Innovation in... Operating Systems?

For most of us - pretty much all of us - the way we use our operating system (OS) on our laptop is not that different from how we use it on our mobile or a system administrator uses it on a server:

  1. The operating system is installed to the local disk.
  2. Changes / upgrades are performed by installing files to the same disk and then rebooting.
  3. Software is installed and/or upgraded by installing files to the same disk.

In principle, this is not that different than what we were doing way back with early versions of Mac or Windows or even DOS.

As annoying and painful as the process can be on laptops or mobile, those are at least one-to-one. Each of us manages roughly one laptop, and the updates are not too frequent.

To boot (pun intended), much of the process has been simplified over the years, between the Windows "Install Shield" provider, Mac OS X's drag-and-drop .app packager, and Linux's various package managers like .rpm and .deb.

However, at heart, these improve the process of installing packages and upgrades, they don't improve the result and resiliency of installed packages. Once you make a change, it is extraordinarily difficult to roll back:

https://twitter.com/msuster/status/724029873690316800

For those who manage servers, this issue is orders of magnitude worse for two key reasons:

  1. The ratios are much higher. Unlike our one-to-one ratio above, administrators manage many more. Servers were 10:1 in the 90s (except at places that highly engineered them like we did at Morgan Stanley), 100s:1 in the early 2000s, and 1,000s:1 or even 10,000s:1 nowadays.
  2. The risk is much higher. If your laptop has an error, or is misconfigured, you suffer. If a server is misconfigured, it can affect millions of users and a company's revenue. Multiply that by the thousands or tens of thousands of servers you manage (see #1 above), and the risk can be very high indeed.

As a result, several "configuration management" tools have sprung up over the last decade-plus, notably Puppet and Chef, then Ansible and Salt. These manage the installed configuration of the system and applications.

The next iteration is containers, led by Docker. The combination of abstracting out the application from the underlying operating system by making it portable, while at the same time forcing clean separation of immutable code from mutable data, can have a significant impact on a company's operations... if done correctly.

Ubuntu, a popular Linux distribution, or "distro", is following in that path by using "snaps" in its latest release, 16.04 LTS (despite issues with snap security for graphical applications, as raised by Matthew Garrett), although it was available in its cloud- and IoT-focused Snappy Ubuntu Core earlier.

Separating the application and all its dependencies from the OS enables us to deal with the OS alone, without worrying about applications chasing (and breaking) it. However, those apps, even in containers, still need an OS on which to run. That OS, in turn, has its own configuration, updates and everything else that changes and can break.
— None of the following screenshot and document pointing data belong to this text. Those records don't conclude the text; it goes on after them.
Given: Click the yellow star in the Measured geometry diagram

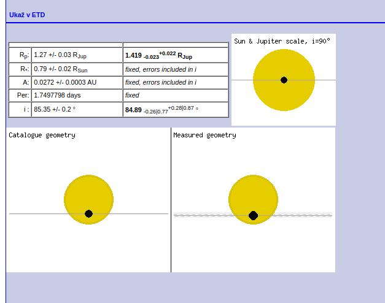Looking at the screenshot, I should [253, 193].
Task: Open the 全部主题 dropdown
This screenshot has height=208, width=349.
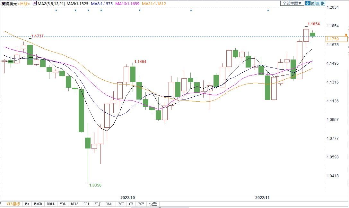Action: 292,3
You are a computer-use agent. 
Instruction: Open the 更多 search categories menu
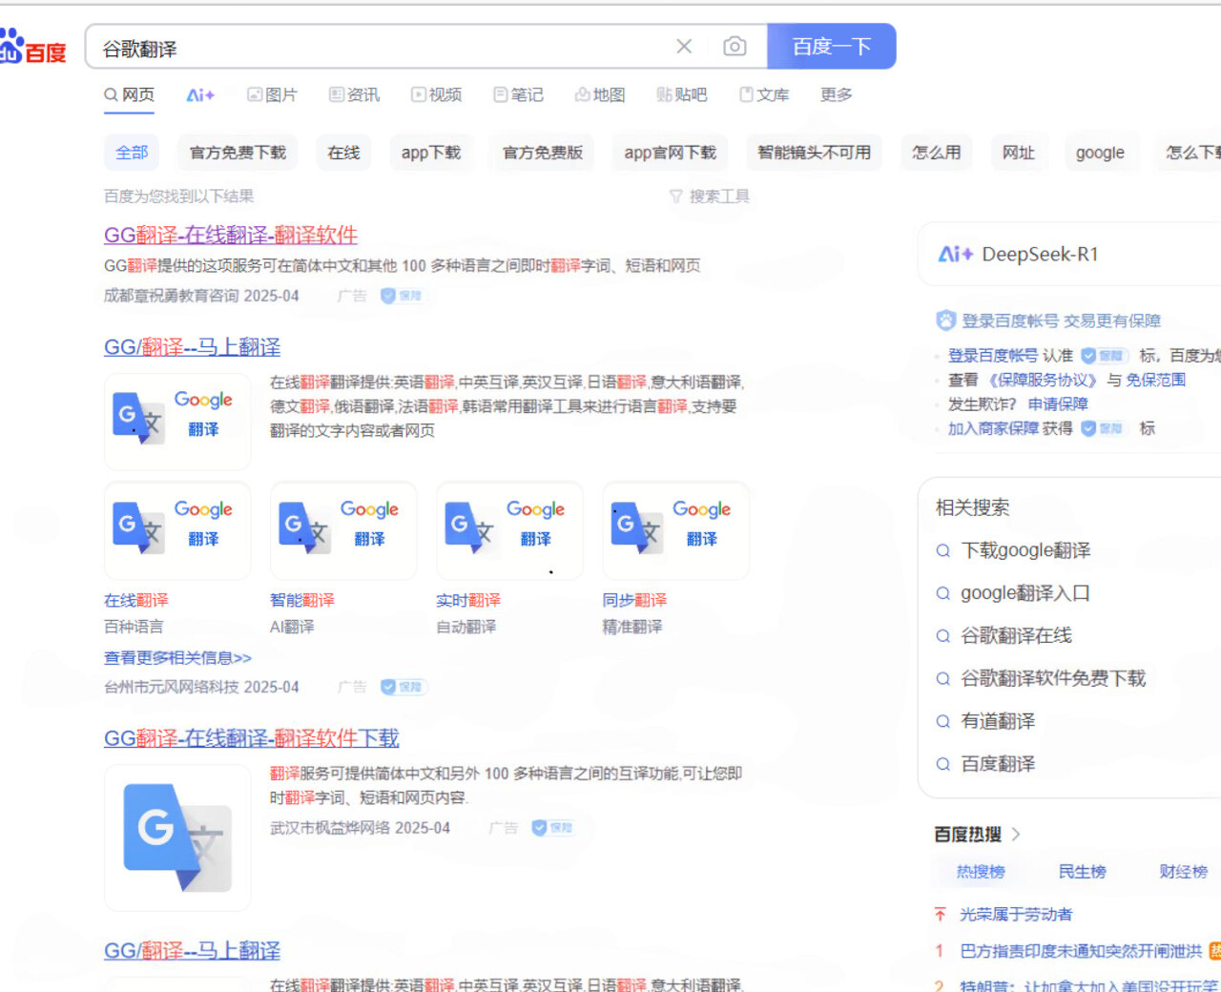pos(837,94)
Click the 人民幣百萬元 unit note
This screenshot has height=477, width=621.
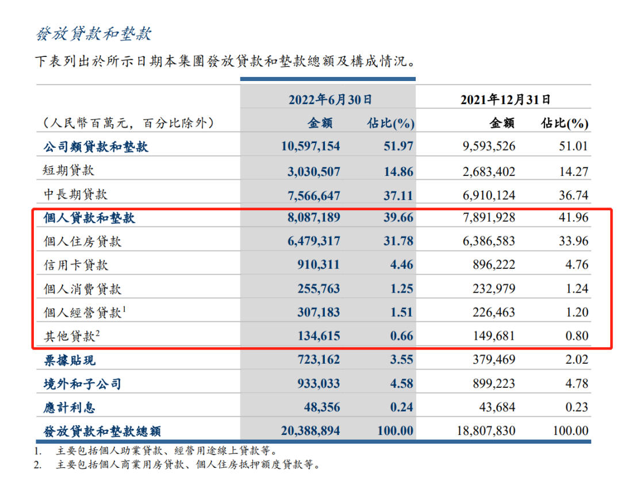click(128, 122)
In short, the OS itself is an application to manage.

Fortunately, in the last several years, an additional movement of innovation in how operating systems are designed and managed has taken root.

Actually, as I use these, I begin to wonder why we cannot have these safer paradigms on my laptop.
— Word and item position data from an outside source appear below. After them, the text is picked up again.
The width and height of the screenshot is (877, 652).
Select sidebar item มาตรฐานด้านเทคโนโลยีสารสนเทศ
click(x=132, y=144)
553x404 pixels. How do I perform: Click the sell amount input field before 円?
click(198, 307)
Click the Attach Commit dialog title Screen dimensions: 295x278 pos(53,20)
Let's explore a few of these and how they innovate:

SmartOS

SmartOS is a version of OpenSolaris engineered by Joyent. As an aside, the Joyent team is one of the smartest collections of engineers I have ever met. SmartOS's main purpose is to serve as the basis for their bare-metal distributed container platform, Triton. Triton is fully open-source, and can be run on-premise, supported by Joyent, or in the public cloud.

From an operating system perspective, though, the relevant innovation in SmartOS is the immutability of the OS itself.

The entire OS is run from a single read-only USB key (or CD - it is all of 160MB). While all of the changeable data - containers and configuration - are saved to local disks, the operating system itself is immutable. You don't "change" or "upgrade" the OS; you just replace it. Say you are running version 20160414. To upgrade to 20160422, you just download that release as an img, load it onto a USB key, replace the one in the machine, and run. If you are unhappy with 20160422, put back the USB with 20160414 and go.

In other words, you never upgrade. You always replace in toto.

I was so inspired by the design that I adopted it for the SecureAppliance initiative.

CoreOS

CoreOS is a Linux OS that is optimized for running Linux Containers. CoreOS the company actually released a container engine - Rkt - one of the only serious attempts to provide an alternative to Docker. Additionally, CoreOS the company releases several other excellent open-source tools for managing at cloud-scale, like Fleet and etcd.

CoreOS provides a different take on the same SmartOS idea: immutable operating system. However, rather than requiring you to download the new version and replace the installed USB, the OS is installed in two individual areas of your disk ("partitions"). CoreOS itself always keeps one active. When a new version is available, it downloads the new version to the inactive partition. When ready, you switch the active and inactive. If there is an issue, you always can just switch back.

Once again, you never upgrade. You always replace in toto, but the OS itself handles both versions for you.

RancherOS

RancherOS, a product of the company behind the excellent container orchestration platform Rancher, also is a Linux OS that is optimized for running containers. In that respect, it is similar to CoreOS. It is even smaller than the previous, coming in at just 32MB.

However, rather than requiring two disk areas for OS versions and having a maximum of 2 at any given moment, or replacing the installed CD/DVD/USB, RancherOS leverages the Docker application versioning and deployment system for the operating system itself. That means you can upgrade or downgrade to any given version at any given moment, and even have multiple versions available on your server at any moment.

Once again, you never upgrade. You always replace in toto, but the OS handles multiple version for you through Docker distribution.

And Whence the SysAdmin?

To some extent, the purpose of all of this innovation is to reduce risk in production systems by making upgrades and changes far more predictable, taking advantage of the separation between application and operating system that the container image paradigm provides.

But another purpose is to require fewer system administrators per system. As the definition of "large-scale" has grown from hundreds to thousands and hundreds of thousands of servers, we can only continue to manage these or grow even larger at lower risk through better OS design and management.

This pushes further the trend away from systems administrators and towards systems engineers. As we discussed in our serverless article, this is good for the economy, very good for companies, and great for those admins who can evolve and grow into engineers.